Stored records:
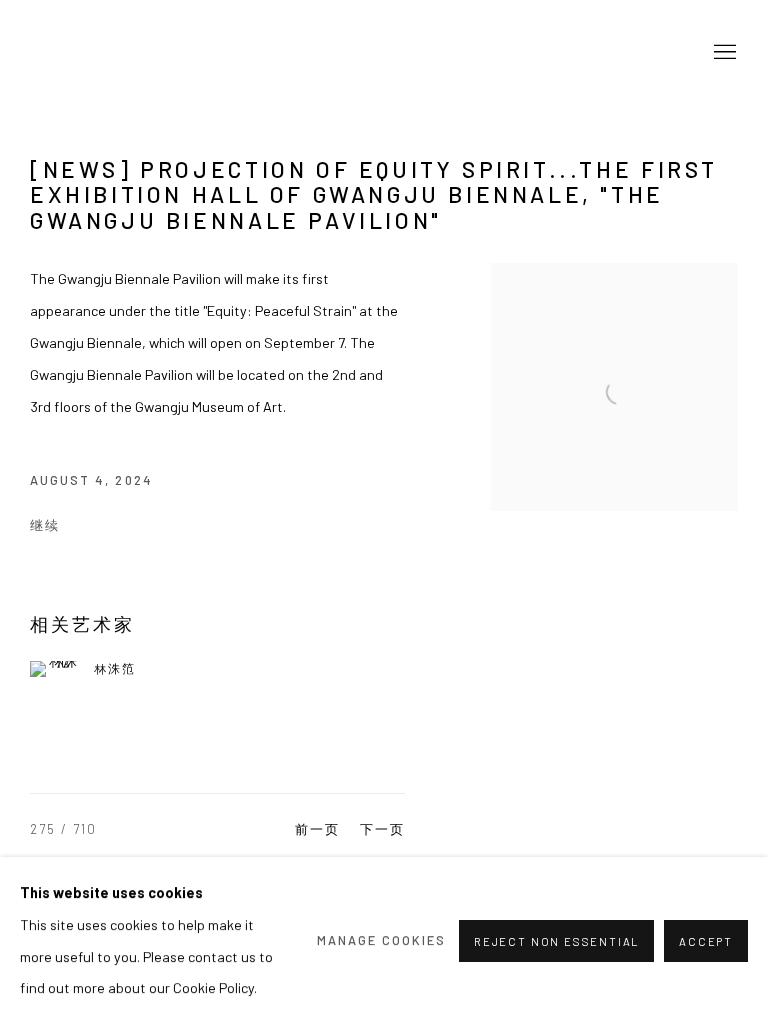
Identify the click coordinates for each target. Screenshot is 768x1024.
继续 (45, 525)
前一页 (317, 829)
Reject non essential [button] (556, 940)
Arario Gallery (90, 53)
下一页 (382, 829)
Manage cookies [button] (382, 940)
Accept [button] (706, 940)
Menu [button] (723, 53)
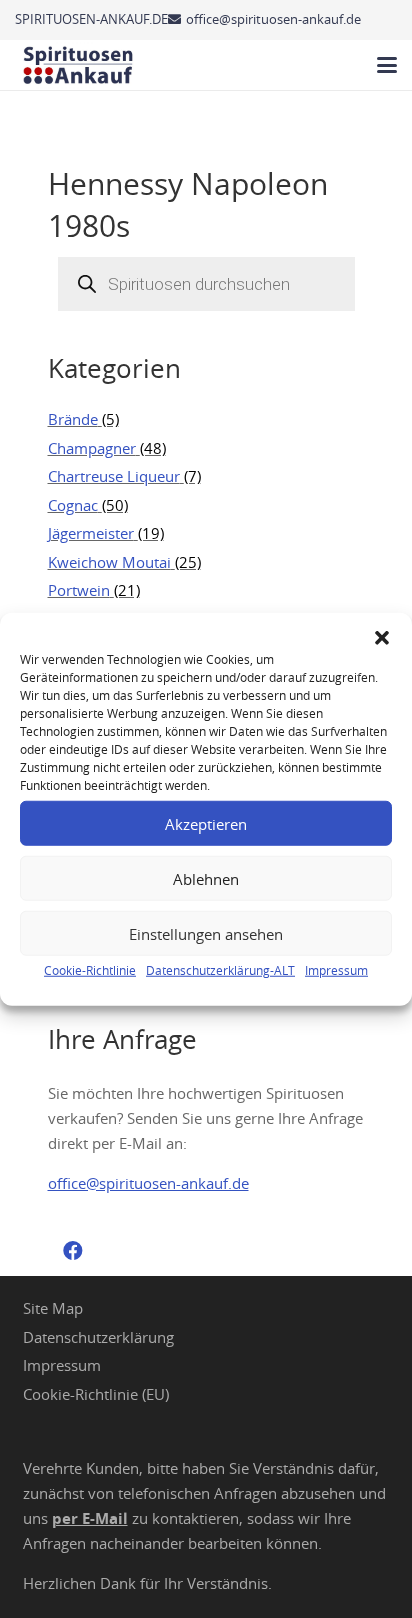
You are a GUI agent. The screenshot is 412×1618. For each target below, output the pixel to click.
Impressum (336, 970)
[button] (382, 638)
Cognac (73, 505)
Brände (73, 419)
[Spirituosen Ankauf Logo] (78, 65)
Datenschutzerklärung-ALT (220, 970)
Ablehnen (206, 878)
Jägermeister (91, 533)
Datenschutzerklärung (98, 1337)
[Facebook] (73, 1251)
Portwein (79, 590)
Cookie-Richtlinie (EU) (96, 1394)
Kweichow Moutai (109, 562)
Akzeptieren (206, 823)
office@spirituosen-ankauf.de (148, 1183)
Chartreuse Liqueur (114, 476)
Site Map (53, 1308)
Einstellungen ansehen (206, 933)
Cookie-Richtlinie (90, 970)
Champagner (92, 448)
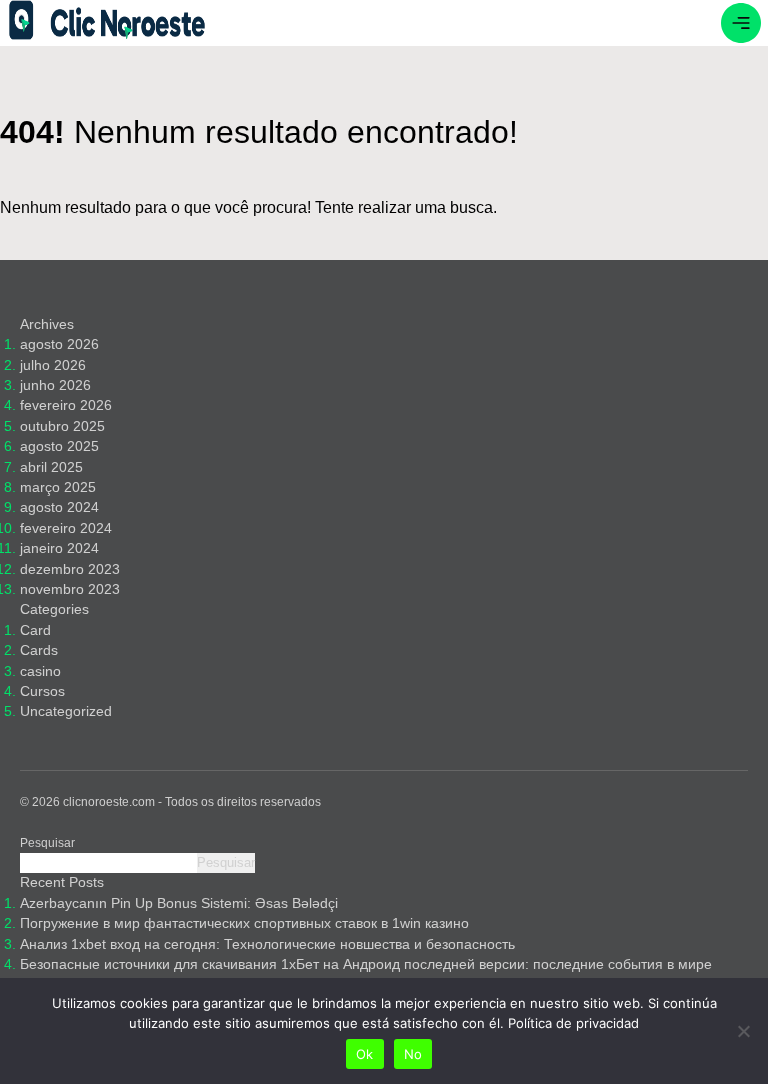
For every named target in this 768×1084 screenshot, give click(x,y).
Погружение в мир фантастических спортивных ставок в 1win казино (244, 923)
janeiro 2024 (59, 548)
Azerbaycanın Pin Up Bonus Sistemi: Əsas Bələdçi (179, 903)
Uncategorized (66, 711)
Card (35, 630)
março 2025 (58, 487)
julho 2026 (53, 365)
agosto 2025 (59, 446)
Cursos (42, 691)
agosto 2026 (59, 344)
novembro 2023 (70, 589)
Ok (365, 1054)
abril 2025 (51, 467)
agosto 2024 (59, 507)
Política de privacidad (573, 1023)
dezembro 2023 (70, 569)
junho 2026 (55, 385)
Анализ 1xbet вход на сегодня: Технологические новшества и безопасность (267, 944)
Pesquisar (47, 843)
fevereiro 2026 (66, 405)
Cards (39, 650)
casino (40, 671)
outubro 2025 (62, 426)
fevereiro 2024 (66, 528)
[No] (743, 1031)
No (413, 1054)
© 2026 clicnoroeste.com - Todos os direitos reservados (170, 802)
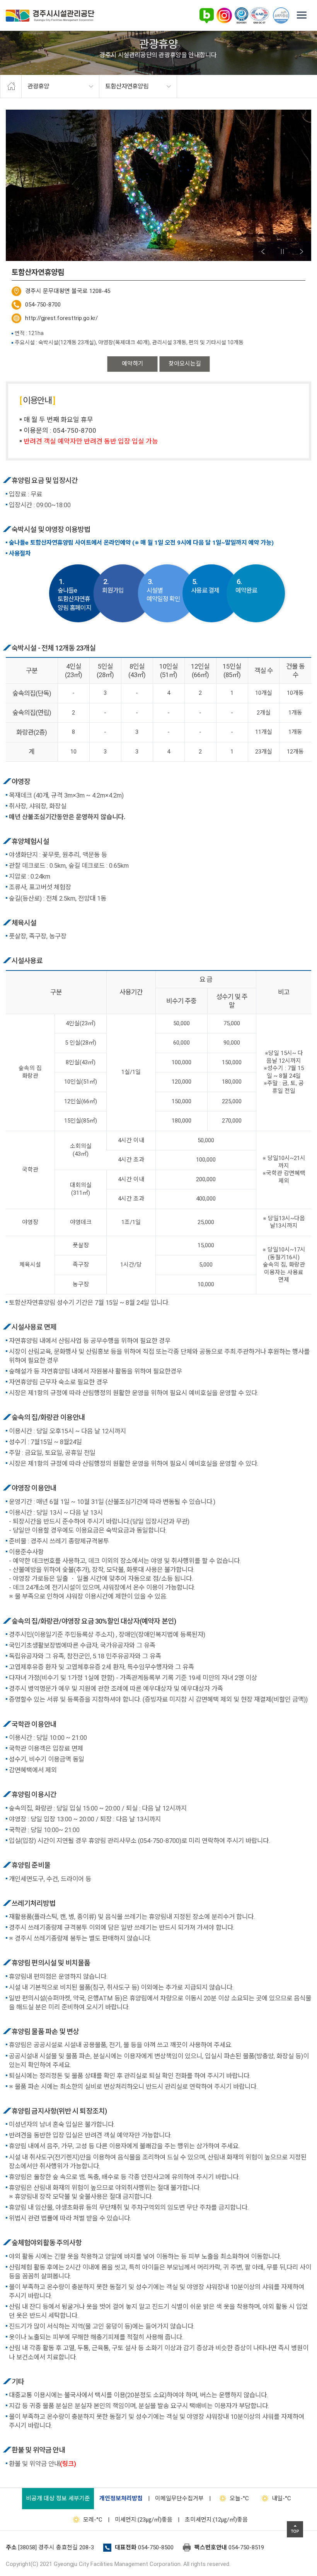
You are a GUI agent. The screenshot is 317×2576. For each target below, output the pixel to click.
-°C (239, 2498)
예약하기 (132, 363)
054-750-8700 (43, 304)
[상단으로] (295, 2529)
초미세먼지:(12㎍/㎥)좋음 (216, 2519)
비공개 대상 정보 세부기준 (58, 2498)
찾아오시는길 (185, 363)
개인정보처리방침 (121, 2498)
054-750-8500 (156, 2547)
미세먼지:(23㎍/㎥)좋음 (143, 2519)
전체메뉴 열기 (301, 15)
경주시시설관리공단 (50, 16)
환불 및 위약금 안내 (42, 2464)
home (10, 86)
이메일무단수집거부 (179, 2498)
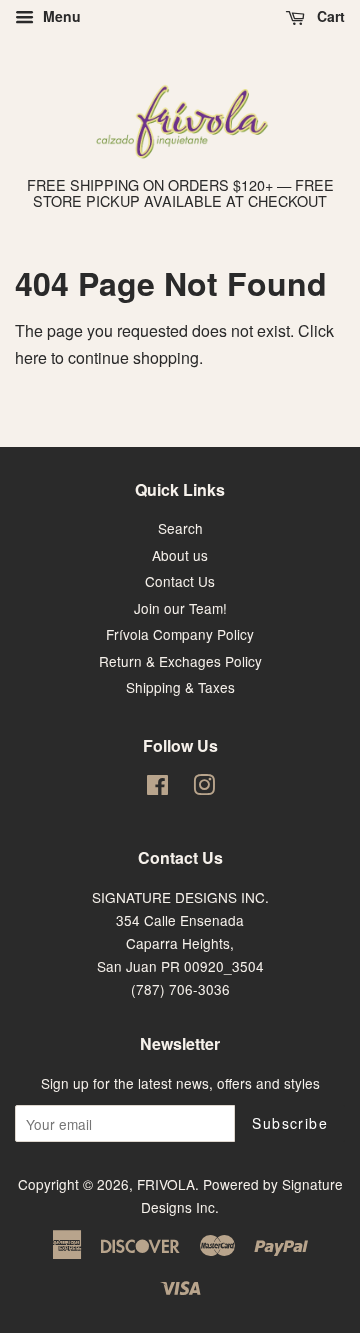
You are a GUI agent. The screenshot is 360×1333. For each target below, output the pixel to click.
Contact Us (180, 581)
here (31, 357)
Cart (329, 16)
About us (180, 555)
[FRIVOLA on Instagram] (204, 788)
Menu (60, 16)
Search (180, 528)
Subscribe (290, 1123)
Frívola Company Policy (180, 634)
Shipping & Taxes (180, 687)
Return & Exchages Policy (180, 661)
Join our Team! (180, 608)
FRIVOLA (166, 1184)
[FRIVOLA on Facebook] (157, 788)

■ ACTIVITY
Nothing but the lines above from the one that has "Datenschutzerklärung (98, 1337)" down to the one that has "For every named" belongs in the answer, copied exactly, without pictures.

■ OUTPUT FOR THIS TASK
Datenschutzerklärung (98, 1337)
[Facebook] (73, 1251)
Portwein (79, 590)
Cookie-Richtlinie (EU) (96, 1394)
Kweichow Moutai (109, 562)
Akzeptieren (206, 823)
office@spirituosen-ankauf.de (148, 1183)
Chartreuse Liqueur (114, 476)
Site Map (53, 1308)
Einstellungen ansehen (206, 933)
Cookie-Richtlinie (90, 970)
Champagner (92, 448)
For every named target in this 768×1084 screenshot, give click(x,y).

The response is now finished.